Within the entries below, the lines from the one with "Kommentar (33, 1203)" through the one with "Name, E-Mail-Adresse und" are to be set down exactly, both ends kept.
-- Opening Marker --
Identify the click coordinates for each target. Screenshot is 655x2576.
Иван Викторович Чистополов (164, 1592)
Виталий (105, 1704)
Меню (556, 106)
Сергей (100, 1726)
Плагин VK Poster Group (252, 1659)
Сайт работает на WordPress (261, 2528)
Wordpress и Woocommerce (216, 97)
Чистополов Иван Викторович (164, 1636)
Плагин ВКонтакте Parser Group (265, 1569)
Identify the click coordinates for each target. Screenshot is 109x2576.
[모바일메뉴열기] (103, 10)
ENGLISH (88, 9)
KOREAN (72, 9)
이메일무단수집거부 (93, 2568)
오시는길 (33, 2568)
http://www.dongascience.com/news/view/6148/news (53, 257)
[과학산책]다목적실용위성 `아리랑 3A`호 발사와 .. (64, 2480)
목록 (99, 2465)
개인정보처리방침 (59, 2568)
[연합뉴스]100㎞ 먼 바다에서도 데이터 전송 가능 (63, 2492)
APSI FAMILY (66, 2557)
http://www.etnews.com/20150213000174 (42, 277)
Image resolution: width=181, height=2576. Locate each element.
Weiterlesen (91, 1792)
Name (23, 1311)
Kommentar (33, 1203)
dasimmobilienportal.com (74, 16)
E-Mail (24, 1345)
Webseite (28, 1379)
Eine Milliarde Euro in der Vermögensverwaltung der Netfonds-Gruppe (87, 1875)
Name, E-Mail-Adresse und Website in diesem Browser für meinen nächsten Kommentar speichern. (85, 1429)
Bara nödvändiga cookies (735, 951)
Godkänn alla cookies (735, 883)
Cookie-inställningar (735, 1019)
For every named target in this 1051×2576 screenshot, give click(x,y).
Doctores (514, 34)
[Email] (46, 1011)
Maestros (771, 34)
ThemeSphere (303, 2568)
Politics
-- Closing Marker --
■ TASK SOLUTION ■
Kommentar (33, 1203)
dasimmobilienportal.com (74, 16)
E-Mail (24, 1345)
Webseite (28, 1379)
Eine Milliarde Euro in der Vermögensverwaltung der Netfonds-Gruppe (87, 1875)
Name, E-Mail-Adresse und Website in diesem Browser für meinen nächsten Kommentar speichern. (85, 1429)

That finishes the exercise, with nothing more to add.